Similarly, Iraq was one of the most advanced economies of this region. Saddam Hussein did not learn the lessons from history, and angered big oil by attempting to pursue independent policies for Iraqi oil. In line with Butler’s thesis, false pretexts of WMDs were manufactured to cover the real reasons for the Iraq war. Many senior officials confirmed what Alan Greenspan said: “It is politically inconvenient to acknowledge what everyone knows: the Iraq war is largely about oil.” The regime change operation, mounted for the “benefit of the Iraqi people” has resulted in complete chaos. Massive destruction of infrastructure has returned Iraq to the Stone Age, killing a million and destroying the power, water, hospitals, schools and other infrastructure to make the lives of the remaining 40 million citizens a living hell.

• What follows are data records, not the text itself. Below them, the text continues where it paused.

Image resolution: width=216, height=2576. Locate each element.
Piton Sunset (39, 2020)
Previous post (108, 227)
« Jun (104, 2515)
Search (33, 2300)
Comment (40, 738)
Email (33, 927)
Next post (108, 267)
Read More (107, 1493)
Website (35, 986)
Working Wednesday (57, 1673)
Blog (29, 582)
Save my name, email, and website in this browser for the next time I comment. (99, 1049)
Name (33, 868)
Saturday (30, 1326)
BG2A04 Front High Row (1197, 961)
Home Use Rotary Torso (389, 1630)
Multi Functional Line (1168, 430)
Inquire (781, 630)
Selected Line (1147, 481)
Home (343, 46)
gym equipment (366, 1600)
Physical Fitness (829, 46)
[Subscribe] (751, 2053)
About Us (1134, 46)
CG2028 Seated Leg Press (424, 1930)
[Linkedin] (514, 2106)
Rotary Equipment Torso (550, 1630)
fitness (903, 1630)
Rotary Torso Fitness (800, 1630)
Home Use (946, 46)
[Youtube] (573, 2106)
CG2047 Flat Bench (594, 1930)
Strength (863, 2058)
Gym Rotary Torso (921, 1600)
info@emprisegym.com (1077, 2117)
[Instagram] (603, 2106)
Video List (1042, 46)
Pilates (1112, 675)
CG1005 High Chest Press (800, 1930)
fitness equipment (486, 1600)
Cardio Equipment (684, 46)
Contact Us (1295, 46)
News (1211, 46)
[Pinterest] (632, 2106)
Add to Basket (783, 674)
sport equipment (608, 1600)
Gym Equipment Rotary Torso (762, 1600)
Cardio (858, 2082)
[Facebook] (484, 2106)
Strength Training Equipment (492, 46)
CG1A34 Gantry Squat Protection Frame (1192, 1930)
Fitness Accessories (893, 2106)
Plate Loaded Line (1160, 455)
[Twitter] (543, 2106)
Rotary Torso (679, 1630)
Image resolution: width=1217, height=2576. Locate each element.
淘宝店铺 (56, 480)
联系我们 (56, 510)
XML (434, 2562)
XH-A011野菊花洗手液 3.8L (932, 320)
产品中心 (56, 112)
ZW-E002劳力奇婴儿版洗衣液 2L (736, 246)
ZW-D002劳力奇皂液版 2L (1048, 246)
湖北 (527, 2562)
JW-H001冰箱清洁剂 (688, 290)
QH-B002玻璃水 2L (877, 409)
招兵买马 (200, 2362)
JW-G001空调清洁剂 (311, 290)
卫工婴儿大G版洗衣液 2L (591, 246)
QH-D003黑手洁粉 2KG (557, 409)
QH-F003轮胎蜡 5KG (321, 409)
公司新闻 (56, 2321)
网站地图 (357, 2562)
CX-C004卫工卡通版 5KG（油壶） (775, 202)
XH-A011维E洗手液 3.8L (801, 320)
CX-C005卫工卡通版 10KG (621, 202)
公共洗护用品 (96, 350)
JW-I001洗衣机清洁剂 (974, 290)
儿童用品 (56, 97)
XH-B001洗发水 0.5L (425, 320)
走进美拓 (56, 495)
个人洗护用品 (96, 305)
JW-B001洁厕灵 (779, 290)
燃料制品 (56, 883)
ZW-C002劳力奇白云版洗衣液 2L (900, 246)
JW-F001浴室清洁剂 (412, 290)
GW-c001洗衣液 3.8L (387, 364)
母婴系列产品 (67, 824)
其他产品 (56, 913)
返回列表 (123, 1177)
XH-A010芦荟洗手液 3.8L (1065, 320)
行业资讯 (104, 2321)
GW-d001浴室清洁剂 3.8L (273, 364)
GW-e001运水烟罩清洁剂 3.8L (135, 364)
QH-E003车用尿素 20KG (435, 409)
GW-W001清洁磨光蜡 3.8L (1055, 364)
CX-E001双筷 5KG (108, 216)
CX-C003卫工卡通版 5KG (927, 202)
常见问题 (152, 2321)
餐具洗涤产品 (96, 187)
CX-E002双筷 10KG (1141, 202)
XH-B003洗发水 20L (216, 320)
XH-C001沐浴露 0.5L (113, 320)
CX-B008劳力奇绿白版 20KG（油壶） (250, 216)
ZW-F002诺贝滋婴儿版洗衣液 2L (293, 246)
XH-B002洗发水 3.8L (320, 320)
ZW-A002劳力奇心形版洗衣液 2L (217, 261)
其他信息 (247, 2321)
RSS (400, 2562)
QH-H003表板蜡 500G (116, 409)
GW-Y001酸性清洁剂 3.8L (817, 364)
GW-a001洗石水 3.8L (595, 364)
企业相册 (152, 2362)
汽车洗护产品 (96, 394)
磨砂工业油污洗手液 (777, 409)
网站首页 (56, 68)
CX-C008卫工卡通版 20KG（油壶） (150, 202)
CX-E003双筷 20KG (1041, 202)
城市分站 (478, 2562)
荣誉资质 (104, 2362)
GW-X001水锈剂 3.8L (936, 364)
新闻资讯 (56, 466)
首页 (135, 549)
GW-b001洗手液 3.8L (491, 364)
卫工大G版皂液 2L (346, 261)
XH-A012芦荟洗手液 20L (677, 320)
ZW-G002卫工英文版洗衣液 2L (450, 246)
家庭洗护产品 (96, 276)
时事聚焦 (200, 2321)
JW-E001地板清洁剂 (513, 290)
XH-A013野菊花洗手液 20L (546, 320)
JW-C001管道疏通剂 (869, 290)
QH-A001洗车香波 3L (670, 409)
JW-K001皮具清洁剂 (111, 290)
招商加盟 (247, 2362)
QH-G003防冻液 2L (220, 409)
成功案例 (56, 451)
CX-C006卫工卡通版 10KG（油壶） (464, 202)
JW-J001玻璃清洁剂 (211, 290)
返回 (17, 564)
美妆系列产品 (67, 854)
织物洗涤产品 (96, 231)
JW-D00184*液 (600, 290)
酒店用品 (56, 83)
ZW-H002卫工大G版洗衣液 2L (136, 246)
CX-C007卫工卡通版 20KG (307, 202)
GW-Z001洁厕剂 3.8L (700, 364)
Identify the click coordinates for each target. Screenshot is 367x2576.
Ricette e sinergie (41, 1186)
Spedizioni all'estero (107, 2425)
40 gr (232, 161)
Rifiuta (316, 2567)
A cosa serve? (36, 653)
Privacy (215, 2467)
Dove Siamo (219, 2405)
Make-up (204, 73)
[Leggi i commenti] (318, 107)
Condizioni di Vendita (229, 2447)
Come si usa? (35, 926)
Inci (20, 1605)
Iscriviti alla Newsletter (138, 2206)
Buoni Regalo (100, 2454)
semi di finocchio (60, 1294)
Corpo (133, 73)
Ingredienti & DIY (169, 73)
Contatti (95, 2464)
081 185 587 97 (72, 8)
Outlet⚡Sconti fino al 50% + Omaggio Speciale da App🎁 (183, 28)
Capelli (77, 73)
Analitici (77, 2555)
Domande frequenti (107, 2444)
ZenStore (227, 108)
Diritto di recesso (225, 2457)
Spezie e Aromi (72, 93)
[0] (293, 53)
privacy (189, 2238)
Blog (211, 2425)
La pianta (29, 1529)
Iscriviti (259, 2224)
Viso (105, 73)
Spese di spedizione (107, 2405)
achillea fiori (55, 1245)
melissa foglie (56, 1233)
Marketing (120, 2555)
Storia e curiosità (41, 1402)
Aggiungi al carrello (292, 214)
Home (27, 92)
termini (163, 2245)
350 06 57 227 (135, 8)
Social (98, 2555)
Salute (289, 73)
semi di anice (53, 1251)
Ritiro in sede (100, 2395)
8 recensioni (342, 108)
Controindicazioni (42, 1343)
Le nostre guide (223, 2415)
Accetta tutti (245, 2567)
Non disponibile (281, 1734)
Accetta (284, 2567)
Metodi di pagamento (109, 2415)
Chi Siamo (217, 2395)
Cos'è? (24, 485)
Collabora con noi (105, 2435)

Current war budgets are sufficient to amply provide for basic needs of food, health, housing and education for all people on the planet. Thus learning to live together in peace has huge potential payoffs for humanity as a whole. However, the route to world peace suggested by General Smedley Butler’s analysis is very different from what prevailing myths about the sources of violence would have us believe. The power of big business and the military-industrial complex to control government policy is clearly revealed in the failure of Barack Obama to keep many campaign promises which went against their interests. For instance, Obama promised to eliminate tax loopholes for oil and gas companies, but did not have any success in his attempts to this end. The powerful pharmaceutical industry also blocked his promised proposal to allow imports of medicine to compete with expensive domestic brands. Butler said that to end war, we must end the possibility of profiteering from war. Of his many creative proposals to this end, one is creating a global consensus that armies should only fight defensive wars, on their own territories. Butler’s message remains ignored and unheard, even though it is of central importance to understanding how we can end wars and create global prosperity today.